— EXERCISE INPUT —
┌──

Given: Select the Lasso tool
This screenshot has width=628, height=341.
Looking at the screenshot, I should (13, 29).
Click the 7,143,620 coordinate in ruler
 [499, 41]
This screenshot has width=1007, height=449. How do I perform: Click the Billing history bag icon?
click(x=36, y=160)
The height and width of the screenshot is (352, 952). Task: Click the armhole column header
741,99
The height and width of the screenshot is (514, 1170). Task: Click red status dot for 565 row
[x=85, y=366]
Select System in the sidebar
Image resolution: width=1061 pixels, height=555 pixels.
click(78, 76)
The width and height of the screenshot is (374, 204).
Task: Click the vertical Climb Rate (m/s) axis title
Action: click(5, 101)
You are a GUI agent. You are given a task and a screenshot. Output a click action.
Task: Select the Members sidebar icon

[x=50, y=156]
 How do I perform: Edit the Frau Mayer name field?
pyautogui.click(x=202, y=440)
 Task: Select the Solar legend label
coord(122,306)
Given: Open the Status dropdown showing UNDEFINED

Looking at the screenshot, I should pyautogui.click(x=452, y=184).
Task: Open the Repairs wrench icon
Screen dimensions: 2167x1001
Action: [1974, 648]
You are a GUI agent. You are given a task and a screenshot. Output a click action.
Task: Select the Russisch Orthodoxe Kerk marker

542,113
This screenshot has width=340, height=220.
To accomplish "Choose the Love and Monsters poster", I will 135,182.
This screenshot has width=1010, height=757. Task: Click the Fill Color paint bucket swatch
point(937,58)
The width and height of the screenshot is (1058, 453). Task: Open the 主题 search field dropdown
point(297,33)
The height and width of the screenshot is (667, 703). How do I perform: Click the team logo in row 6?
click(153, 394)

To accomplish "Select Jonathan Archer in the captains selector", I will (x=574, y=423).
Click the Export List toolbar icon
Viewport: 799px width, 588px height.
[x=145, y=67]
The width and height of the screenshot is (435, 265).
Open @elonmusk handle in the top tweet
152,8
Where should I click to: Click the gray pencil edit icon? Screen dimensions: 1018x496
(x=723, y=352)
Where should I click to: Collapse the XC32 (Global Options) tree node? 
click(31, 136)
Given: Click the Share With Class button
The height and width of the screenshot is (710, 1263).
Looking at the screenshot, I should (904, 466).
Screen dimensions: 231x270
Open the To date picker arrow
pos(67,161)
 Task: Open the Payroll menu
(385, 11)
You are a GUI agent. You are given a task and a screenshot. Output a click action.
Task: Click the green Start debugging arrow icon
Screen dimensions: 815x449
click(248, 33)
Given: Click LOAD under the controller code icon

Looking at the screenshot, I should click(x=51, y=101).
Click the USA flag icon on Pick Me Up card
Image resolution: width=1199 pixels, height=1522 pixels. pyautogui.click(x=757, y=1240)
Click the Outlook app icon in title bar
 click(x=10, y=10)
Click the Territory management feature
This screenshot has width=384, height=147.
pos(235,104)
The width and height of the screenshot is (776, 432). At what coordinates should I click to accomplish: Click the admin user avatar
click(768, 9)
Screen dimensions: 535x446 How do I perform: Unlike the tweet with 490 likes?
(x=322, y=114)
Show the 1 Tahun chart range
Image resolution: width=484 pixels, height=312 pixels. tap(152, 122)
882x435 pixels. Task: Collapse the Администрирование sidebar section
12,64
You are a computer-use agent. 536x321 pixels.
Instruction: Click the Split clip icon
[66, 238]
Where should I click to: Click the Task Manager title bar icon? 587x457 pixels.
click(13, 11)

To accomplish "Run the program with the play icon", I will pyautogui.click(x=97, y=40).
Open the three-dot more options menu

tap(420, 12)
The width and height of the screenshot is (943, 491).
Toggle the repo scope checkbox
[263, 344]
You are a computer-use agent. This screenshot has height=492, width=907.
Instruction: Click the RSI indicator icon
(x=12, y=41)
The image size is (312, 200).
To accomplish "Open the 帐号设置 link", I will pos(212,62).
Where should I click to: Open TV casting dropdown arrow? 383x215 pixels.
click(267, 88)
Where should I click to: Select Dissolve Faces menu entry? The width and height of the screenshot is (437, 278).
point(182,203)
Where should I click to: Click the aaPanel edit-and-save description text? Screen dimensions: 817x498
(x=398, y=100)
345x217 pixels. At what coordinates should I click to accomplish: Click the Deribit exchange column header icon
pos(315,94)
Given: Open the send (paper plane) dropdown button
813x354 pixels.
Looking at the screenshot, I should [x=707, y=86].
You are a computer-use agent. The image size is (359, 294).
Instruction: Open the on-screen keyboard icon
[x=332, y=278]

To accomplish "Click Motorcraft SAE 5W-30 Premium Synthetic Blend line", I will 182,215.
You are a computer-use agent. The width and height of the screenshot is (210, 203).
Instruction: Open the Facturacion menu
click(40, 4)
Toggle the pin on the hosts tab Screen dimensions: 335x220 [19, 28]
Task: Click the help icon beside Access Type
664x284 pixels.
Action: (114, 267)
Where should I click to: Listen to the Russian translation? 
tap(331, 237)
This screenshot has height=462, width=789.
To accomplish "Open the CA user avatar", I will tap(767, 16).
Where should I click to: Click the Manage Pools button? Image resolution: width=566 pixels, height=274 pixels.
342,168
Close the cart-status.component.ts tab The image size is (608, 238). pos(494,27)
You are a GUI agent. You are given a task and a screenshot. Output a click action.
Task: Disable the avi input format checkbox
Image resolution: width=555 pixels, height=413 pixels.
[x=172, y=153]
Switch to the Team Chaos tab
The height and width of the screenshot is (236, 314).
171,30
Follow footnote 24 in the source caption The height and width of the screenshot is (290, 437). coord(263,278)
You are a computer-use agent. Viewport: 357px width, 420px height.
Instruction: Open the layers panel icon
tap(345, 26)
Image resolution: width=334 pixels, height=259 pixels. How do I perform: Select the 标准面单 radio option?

└──

— ACTIVITY —
Go through the material above and report each line containing "size".

— ANSWER BOX —
The image size is (312, 200).
You are a computer-use agent. The image size is (359, 294).
Close the cart-status.component.ts tab The image size is (608, 238). pos(494,27)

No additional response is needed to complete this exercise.